Marcos se sobresaltó.
—¿A qué viene ese interés? —acertó a decir, evidentemente nervioso.
—Viene al deseo de comprender por qué alguien enterró al administrador Ruz en la finca de su amada Hélène y a lo repentino de la muerte de tu madre. ¿O es que te parecen cosas sin importancia?
—Eso es el destino, nunca sabremos —de pronto empezó a hablar muy deprisa—. ¿Qué más da? ¿Qué tiene de particular la muerte de mi madre? No sé por qué haces estas preguntas.
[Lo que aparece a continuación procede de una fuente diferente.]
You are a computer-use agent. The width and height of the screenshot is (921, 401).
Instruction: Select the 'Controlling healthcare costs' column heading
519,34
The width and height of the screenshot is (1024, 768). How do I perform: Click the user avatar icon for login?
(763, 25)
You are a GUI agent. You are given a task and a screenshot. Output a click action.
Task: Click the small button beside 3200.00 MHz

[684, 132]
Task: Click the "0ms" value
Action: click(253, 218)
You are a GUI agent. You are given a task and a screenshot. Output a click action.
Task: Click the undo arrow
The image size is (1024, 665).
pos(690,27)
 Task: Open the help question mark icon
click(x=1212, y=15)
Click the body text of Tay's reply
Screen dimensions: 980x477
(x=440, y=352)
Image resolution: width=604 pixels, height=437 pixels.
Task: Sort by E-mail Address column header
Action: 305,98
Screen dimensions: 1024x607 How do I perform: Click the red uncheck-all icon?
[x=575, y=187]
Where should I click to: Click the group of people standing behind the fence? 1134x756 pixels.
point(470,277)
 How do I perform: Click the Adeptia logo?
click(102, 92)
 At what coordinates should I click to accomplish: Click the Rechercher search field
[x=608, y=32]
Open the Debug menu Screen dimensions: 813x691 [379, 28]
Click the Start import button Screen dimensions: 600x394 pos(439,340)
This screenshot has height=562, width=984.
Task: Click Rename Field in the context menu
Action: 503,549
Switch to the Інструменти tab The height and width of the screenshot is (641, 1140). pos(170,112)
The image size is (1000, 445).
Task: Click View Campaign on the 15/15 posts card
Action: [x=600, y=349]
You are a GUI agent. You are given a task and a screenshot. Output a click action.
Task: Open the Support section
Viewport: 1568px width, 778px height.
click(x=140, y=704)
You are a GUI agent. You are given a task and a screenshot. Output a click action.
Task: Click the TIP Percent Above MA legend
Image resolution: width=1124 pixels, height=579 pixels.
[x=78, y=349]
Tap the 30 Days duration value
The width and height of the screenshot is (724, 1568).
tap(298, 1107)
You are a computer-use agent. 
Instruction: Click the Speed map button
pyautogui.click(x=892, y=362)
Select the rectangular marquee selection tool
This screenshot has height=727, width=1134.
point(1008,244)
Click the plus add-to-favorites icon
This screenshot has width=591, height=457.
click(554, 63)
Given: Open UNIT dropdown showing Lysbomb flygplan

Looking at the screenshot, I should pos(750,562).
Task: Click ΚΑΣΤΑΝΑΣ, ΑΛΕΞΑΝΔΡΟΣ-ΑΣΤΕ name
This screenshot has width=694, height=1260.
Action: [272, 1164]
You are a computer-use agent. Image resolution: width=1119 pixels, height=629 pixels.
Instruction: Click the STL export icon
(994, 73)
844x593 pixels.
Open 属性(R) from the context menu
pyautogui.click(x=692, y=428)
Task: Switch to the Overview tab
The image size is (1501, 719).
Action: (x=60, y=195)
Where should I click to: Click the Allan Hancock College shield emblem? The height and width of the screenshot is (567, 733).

Oye, me gustaría que habláramos de otra cosa. Hace tiempo que no nos vemos… Me siento como si me estuvieras interrogando.
—La Juez, vaya por Dios —protestó ella burlonamente.
—No, no he querido decir eso, es…
—Ya lo sé, hombre, era una broma.
—Si me dejas explicarte…
—No. No te dejo. No hay caso, así que no te dejo. A lo mejor soy yo la que se está poniendo pesada, que es lo que me suele ocurrir cuando aumento la dosis de champán.
—Es que yo…, sobre la familia… Yo… —Marcos titubeaba sin acertar a explicarse. Mariana le acarició cariñosamente el rostro para tranquilizarlo. En ese momento regresó López Mansur acompañado de su mujer, Cari, con unas copas.
—Oh, perdona, Marcos, no traje bebida para ti.
—No importa. No estaba yo antes aquí. Perdón —se puso en pie, ofreciendo su asiento a Cari—. Creo que voy a seguir dando una vuelta por ahí.
—¿Por qué? —dijo Mariana, que ocultaba alguna intención—. Espera un momento —tomó la copa de champán de la mano de Mansur, la medió de un trago largo, se la devolvió y continuó diciendo—: Justo lo que necesitaba. Y ahora, Marcos, tú y yo nos vamos a bailar, que ya iba siendo hora de arrimarnos un poco, ¿no te parece? —concluyó dirigiéndose a él con desenvoltura. Éste, cogido de improviso, se dejó llevar de la mano hacia la terraza, entre sorprendido y complacido. Mariana, nada más ponerse en marcha, se preguntó si la invitación al baile era una buena idea, pero, aparte de que el retroceso era ya imposible y que lo asumía como tantas otras de sus imprevisiones, le había parecido advertir que Marcos, como el resto de la familia, ocultaba algo, sólo que él quizá estaba lo suficientemente a punto como para poder sacarle alguna información. Notaba algo extraño en él, como un fondo de vergüenza o algo así, miedo quizá, miedo a ser atrapado, miedo a que alguna clase de reprobación se transparentase en sus actitudes, miedo a quedar al descubierto. ¿De qué?
—Vaya manera de beber… y de ligar —comentó Cari ligeramente escandalizada.
—Tiene todo el encanto del mundo —sentenció Mansur—, y se lo puede permitir.
—Tampoco es que sea una belleza.
—No, querida. Es mucho más que eso: es tremendamente atractiva.
—Pero, bueno, será posible… —dijo Cari simulando una rabotada.